Des revues d’architecture qui servent vraiment
Moins de slides, de décisions plus nettes : les ADR comme contrat entre équipes — pas un concours de schémas.
Les revues déraillent quand la salle optimise pour paraître compétent plutôt que pour réduire le risque. On en sort avec une invitation au calendrier et un malaise vague — pas une décision qui survivra au prochain recrutement. Une revue utile est courte, adversariale dans le bon sens, et se termine avec des responsables et des dates.
Statut · Accepté · 2024-12-05
Contexte
Les équipes passaient des demi-journées en « forums d’architecture » sans décision tracée. Le produit avait besoin d’un alignement plus rapide sur les arbitrages (latence vs coût vs conformité) sans faire monter chaque choix en comité.
Décision
Adopter une **ADR d’une page** par décision significative : contexte (avec liens), décision, conséquences (positives et négatives), et un seul **déclencheur explicite de révision** (seuil de métrique, date ou événement réglementaire). Les revues de plus de 45 minutes sont découpées ou annulées.
Conséquences
**Positif :** les décisions sont consultables dans Git ; les nouveaux lisent l’historique au lieu du folklore. **Négatif :** exige de la discipline pour mettre à jour le statut quand les hypothèses changent ; « accepté » n’est pas éternel sans déclencheur.

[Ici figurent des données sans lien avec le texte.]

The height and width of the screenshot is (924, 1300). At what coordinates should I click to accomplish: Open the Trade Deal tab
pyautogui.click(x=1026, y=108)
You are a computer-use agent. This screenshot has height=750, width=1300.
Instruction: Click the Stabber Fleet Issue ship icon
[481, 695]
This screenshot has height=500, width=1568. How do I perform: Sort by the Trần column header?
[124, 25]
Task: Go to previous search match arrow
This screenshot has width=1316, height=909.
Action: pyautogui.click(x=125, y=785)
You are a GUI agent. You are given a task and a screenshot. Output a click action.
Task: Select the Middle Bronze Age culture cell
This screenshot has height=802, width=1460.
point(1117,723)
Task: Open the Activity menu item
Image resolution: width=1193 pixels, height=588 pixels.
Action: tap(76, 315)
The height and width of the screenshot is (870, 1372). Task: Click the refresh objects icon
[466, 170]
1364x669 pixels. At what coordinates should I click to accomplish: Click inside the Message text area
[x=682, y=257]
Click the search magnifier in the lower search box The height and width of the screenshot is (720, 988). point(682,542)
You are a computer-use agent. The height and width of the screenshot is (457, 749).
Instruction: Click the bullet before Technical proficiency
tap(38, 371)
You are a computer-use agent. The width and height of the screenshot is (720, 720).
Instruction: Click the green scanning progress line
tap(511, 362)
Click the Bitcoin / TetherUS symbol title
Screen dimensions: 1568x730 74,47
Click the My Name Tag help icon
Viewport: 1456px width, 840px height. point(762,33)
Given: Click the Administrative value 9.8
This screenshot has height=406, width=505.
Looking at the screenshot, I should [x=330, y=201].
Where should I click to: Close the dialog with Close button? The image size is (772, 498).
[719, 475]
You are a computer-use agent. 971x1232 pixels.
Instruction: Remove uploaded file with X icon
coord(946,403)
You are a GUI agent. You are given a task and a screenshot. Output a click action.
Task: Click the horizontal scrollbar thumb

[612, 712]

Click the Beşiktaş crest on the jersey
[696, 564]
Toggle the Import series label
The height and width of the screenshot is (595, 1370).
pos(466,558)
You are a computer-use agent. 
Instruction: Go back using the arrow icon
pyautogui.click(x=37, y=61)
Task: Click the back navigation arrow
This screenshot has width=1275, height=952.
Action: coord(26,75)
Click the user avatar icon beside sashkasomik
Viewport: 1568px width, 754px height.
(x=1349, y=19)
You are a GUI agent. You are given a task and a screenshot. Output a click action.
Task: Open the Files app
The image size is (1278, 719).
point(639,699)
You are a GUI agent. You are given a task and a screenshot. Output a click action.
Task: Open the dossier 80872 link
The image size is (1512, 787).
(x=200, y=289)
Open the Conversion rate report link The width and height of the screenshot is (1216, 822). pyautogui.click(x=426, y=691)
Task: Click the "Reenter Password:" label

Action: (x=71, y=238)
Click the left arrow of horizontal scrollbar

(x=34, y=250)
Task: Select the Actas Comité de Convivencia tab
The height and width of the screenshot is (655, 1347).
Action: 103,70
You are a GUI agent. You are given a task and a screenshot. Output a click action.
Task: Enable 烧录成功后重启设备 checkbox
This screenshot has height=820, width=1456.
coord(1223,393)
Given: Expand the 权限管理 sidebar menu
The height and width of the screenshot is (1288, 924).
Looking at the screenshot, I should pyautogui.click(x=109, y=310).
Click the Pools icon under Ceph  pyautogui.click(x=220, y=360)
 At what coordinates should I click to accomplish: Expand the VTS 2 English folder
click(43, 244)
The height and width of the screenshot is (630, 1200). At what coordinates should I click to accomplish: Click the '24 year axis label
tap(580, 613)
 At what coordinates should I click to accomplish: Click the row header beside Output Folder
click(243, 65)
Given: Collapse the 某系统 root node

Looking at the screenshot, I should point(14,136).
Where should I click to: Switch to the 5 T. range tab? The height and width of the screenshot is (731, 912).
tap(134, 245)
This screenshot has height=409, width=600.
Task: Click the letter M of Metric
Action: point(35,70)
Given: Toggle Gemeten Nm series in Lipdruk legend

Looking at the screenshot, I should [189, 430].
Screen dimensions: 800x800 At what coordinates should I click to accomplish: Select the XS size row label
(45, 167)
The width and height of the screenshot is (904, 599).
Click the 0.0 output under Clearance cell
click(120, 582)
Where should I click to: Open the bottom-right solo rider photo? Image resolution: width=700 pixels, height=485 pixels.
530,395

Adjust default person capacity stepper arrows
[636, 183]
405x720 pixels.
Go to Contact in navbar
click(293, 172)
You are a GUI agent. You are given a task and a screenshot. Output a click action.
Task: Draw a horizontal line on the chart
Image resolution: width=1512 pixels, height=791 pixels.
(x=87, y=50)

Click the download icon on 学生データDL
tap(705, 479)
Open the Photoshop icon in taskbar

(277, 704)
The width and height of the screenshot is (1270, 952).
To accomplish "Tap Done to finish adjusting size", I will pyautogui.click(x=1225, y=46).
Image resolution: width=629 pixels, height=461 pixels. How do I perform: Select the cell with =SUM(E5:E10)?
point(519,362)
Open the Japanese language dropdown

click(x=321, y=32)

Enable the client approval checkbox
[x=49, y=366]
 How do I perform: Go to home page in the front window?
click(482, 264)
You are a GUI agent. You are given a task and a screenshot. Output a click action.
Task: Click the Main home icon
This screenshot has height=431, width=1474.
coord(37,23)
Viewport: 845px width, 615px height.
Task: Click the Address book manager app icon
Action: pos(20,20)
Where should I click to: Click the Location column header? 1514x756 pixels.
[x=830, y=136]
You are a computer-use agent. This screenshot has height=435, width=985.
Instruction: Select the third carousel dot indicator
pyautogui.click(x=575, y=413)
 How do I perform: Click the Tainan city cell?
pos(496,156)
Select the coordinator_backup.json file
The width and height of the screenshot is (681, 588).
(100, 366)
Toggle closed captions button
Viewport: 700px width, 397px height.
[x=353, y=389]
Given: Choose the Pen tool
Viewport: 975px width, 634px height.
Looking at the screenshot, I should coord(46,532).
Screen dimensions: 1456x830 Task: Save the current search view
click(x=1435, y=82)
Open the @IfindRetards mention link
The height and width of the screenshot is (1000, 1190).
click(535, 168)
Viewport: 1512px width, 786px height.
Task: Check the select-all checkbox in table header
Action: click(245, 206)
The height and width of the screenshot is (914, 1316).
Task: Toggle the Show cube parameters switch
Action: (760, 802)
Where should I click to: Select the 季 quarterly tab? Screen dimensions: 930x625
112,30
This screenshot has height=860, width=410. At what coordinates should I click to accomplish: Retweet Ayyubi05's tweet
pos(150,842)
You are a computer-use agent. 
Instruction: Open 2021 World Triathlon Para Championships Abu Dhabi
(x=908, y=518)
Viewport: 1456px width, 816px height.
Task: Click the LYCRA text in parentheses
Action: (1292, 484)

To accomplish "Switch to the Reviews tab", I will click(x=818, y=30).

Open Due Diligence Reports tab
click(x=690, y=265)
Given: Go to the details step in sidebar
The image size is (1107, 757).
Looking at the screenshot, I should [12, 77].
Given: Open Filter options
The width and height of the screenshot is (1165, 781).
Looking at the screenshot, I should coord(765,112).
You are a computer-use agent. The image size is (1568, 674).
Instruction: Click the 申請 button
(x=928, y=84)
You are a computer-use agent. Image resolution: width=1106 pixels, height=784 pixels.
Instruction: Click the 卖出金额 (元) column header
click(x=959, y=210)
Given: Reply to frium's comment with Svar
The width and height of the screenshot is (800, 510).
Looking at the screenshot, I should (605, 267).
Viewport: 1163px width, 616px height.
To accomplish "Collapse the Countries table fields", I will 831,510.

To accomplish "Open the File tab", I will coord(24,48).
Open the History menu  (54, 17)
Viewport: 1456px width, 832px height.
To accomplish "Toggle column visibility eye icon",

Les bonnes revues ont un ordre du jour publié, un sceptique désigné, et des suites qui tiennent dans le sprint suivant — pas un parking lot qui n’atterrit jamais. Les ADR fonctionnent quand elles répondent à trois questions : qu’a-t-on décidé, pourquoi, et qu’est-ce qui rouvrirait le débat ?
Ce format s’adapte aussi bien à une équipe en amorçage qu’à une organisation à plusieurs métiers — parce qu’il optimise la clarté et la mémoire, pas le nombre de slides.